### Aim of the exercise
Answer these questions from the article on Nestle:
1. How much did Nestle donate to the campaign against GMO labeling in California?
2. In which three countries does the article say Nestle has virtually taken over parts of the water supply?
3. What slogan does the Nestle website use, according to the article?

### Text shown

Daisy Luther
The directors of Nestle must be breathing a sigh of relief as the world targets Monsanto with a barrage of negative publicity, global protests, and grassroots campaigns. While we’re all distracted by Monsanto’s GMO corruption of the food supply, Nestle is taking steps to profit off of the natural world with patents on breast milk and medicinal plants, and the privatization of water,and giving the seed company a run for the title of The Most Evil Corporation in the World.
Between corporate demons like Nestle and Monsanto, the very right to life itself is becoming a commodity with a price tag as access to food and water become a privilege only available to those who have the means to pay for it.
The potential death toll would be astonishing. Is that the point? A team effort in which the elite make money hand over fist, massive depopulation, and indentured servitude in exchange for the right to eat and drink?
Monsanto and Nestle are firmly on the same team – Nestle donated over $1 million to the campaign against GMO labeling in California and their CEO has claimed that in 15 years of consumption, no one was every harmed by eating GMOs.
While the world’s attention has been on Monsanto’s corruption of the food supply, Nestle has been quietly draining water sources around the globe and marking it up a mind-blowing 53,908,255%, while the rest of us must deal with droughts, regulations on wells and rainwater, and rising prices.
The Nestle website touts the slogan: Good Food, Good Life is the promise we commit to, everyday, everywhere – to enhance lives, throughout life, with good food and beverages. Somehow, it seems that mission statement must have gotten lost in the interoffice email system, because Nestle executives don’t seem to have received that message.
Nestle has virtually taken over the water supplies in parts of South Africa, Ethiopia, and Pakistan, leaving residents of those countries to sicken and die from what remains. Nestle has been deaf to pleas from affected villagers for access to clean water.
Perhaps that is because of theircorporate belief that water is a commodity, not a basic human right.

### Dataset entries
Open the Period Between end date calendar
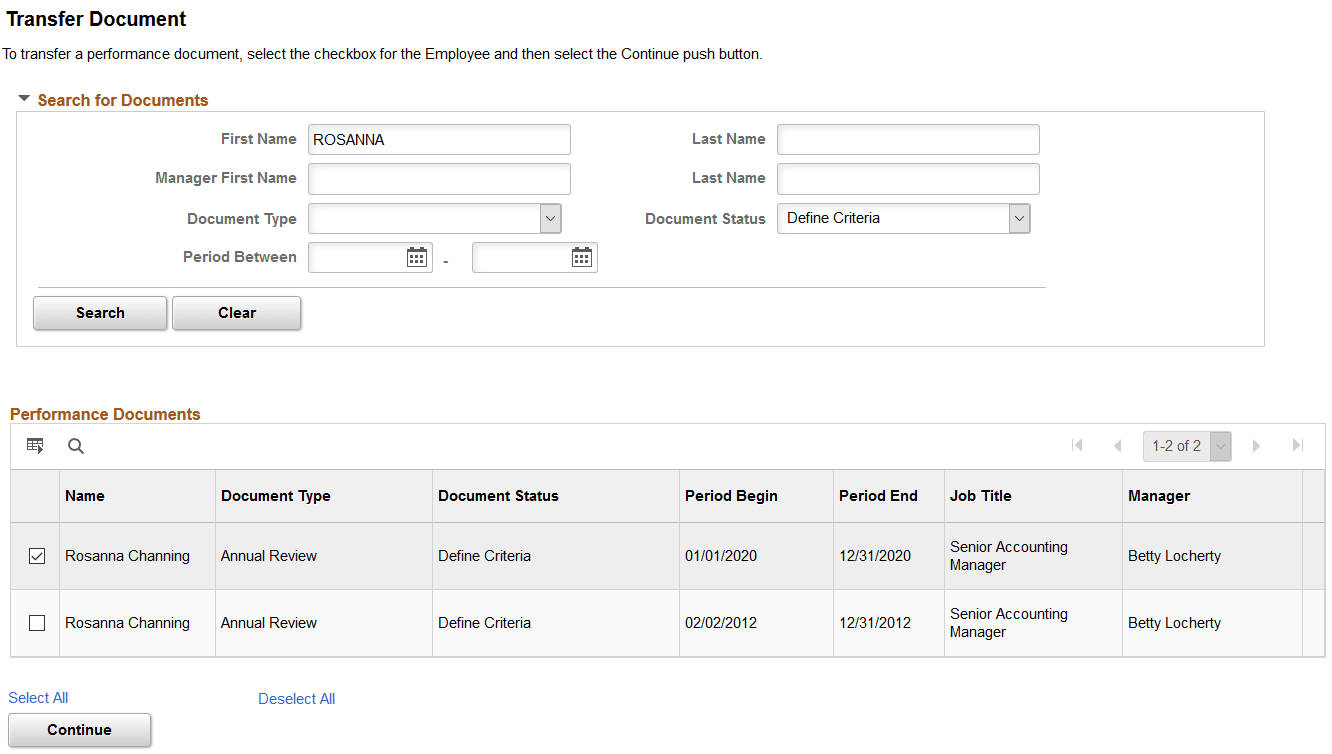 (x=582, y=258)
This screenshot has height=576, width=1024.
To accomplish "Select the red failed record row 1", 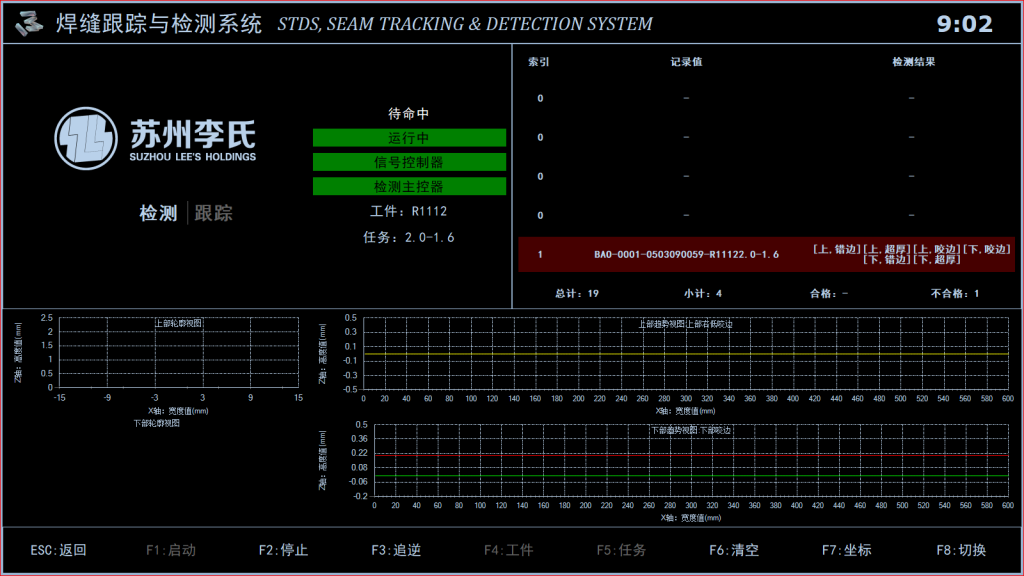I will [766, 254].
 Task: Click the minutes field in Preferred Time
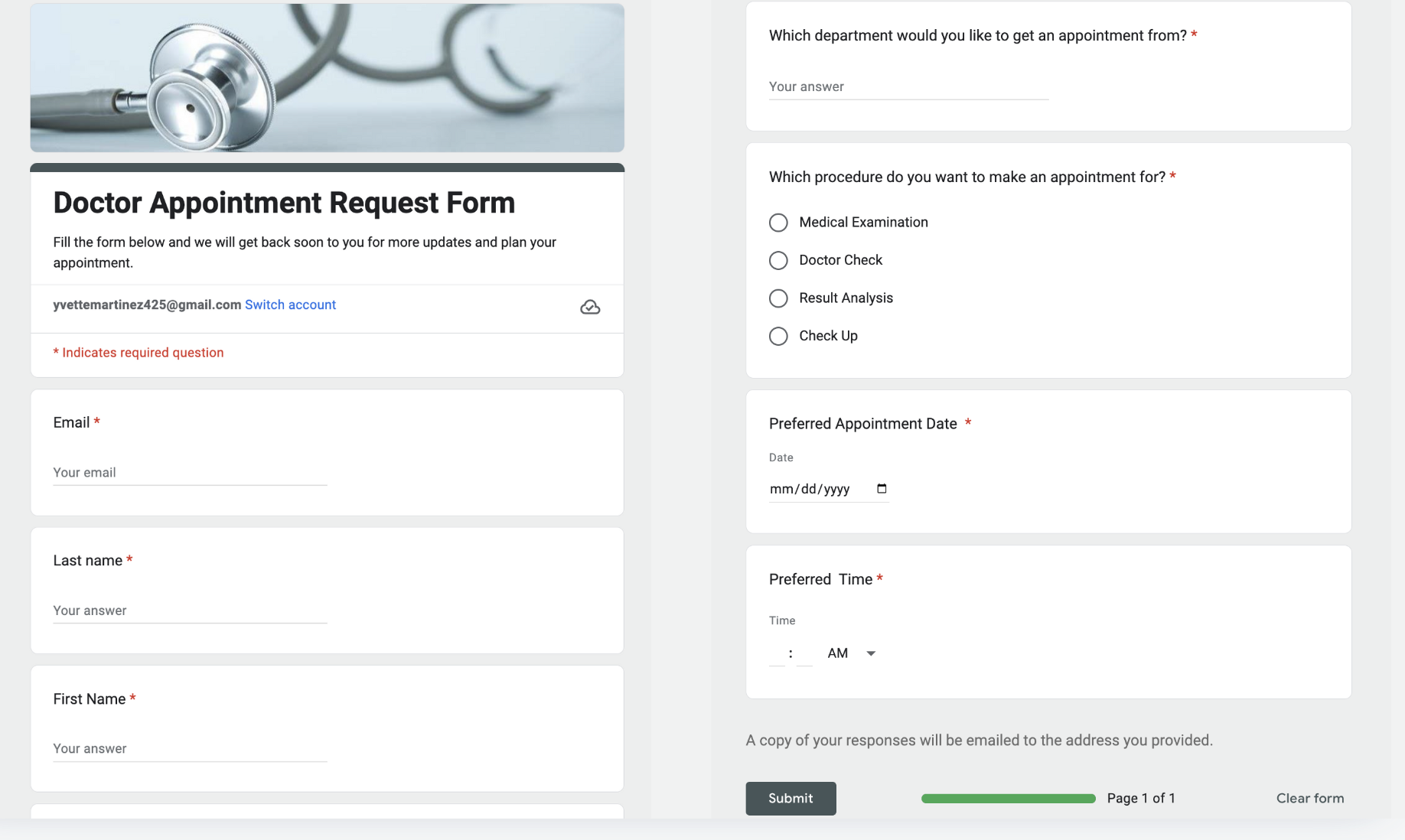tap(804, 653)
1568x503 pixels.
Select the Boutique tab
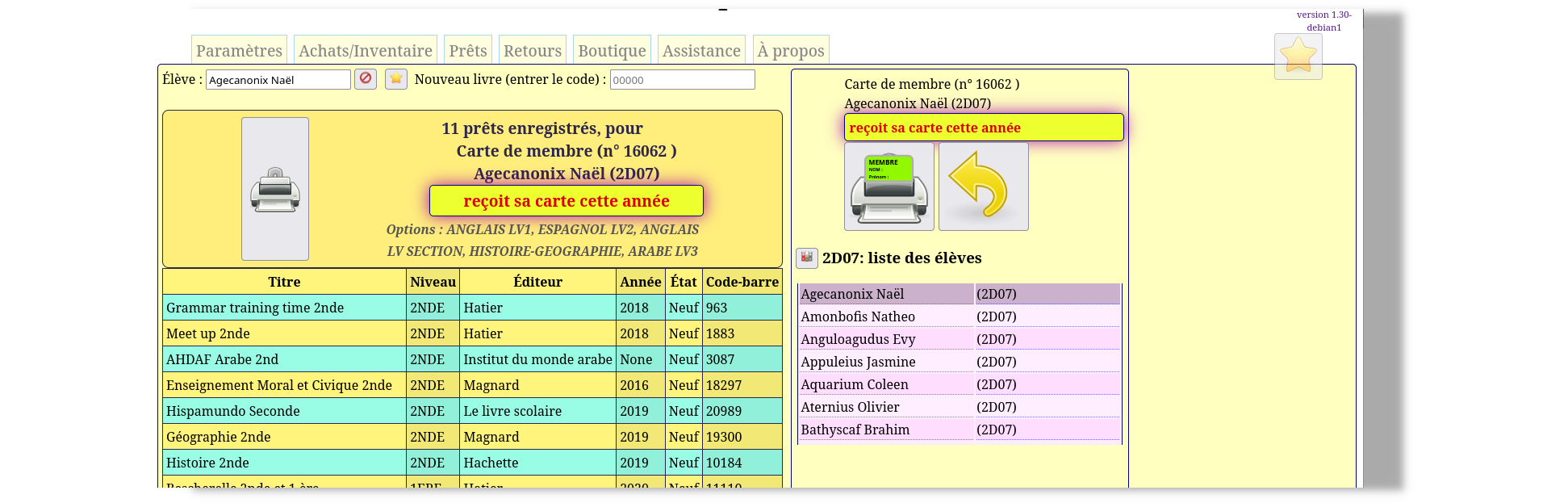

### Solution to this exercise
1. Over $1 million
2. South Africa, Ethiopia, and Pakistan
3. Good Food, Good Life